# [EXERCISE BRIEF]
Reproduce the following entries verbatim, beginning at the line that contains "At what (x,y)" and stopping after the line that contains "Looking at the".
= = = = =
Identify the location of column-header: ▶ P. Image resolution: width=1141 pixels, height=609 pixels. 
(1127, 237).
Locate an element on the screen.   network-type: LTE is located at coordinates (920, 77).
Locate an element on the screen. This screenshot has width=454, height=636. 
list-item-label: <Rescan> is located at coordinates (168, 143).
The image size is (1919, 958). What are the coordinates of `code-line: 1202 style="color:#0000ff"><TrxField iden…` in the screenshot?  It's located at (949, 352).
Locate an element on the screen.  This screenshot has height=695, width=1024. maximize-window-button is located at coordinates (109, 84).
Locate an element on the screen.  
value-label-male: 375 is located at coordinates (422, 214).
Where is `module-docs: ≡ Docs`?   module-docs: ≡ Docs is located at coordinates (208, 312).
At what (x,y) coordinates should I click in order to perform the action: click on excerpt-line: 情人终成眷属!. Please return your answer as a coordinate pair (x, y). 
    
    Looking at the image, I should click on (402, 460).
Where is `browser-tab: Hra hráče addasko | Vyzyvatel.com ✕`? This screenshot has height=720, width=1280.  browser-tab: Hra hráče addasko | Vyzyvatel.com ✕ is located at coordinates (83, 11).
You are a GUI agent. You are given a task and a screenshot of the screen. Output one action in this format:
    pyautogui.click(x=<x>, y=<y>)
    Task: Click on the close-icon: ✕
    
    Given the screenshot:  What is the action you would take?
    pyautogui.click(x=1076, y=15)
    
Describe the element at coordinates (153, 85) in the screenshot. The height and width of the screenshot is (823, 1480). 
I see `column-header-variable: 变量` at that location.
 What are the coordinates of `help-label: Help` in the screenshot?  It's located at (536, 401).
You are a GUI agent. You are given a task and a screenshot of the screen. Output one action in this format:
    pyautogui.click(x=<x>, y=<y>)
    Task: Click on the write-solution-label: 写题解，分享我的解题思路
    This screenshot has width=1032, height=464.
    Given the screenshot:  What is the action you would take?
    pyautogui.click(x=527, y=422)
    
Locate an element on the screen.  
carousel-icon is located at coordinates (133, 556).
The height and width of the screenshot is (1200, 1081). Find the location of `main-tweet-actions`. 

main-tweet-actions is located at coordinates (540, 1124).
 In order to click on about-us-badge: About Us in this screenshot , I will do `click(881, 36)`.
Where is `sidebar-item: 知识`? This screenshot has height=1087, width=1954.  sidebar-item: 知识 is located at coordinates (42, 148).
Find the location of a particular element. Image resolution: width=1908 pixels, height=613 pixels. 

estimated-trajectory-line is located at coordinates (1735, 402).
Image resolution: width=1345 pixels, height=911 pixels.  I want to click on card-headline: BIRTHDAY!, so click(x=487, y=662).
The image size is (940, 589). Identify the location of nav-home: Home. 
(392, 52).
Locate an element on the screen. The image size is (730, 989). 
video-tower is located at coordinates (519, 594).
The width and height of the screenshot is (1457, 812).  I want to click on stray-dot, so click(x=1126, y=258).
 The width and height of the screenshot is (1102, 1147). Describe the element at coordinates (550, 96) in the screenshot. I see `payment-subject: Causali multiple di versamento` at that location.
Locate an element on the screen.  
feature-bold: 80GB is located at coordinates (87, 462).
= = = = =
# [YOUR SOLUTION]
At what (x,y) coordinates should I click in order to perform the action: click on excerpt-line: 情人终成眷属!. Please return your answer as a coordinate pair (x, y). 
    
    Looking at the image, I should click on (402, 460).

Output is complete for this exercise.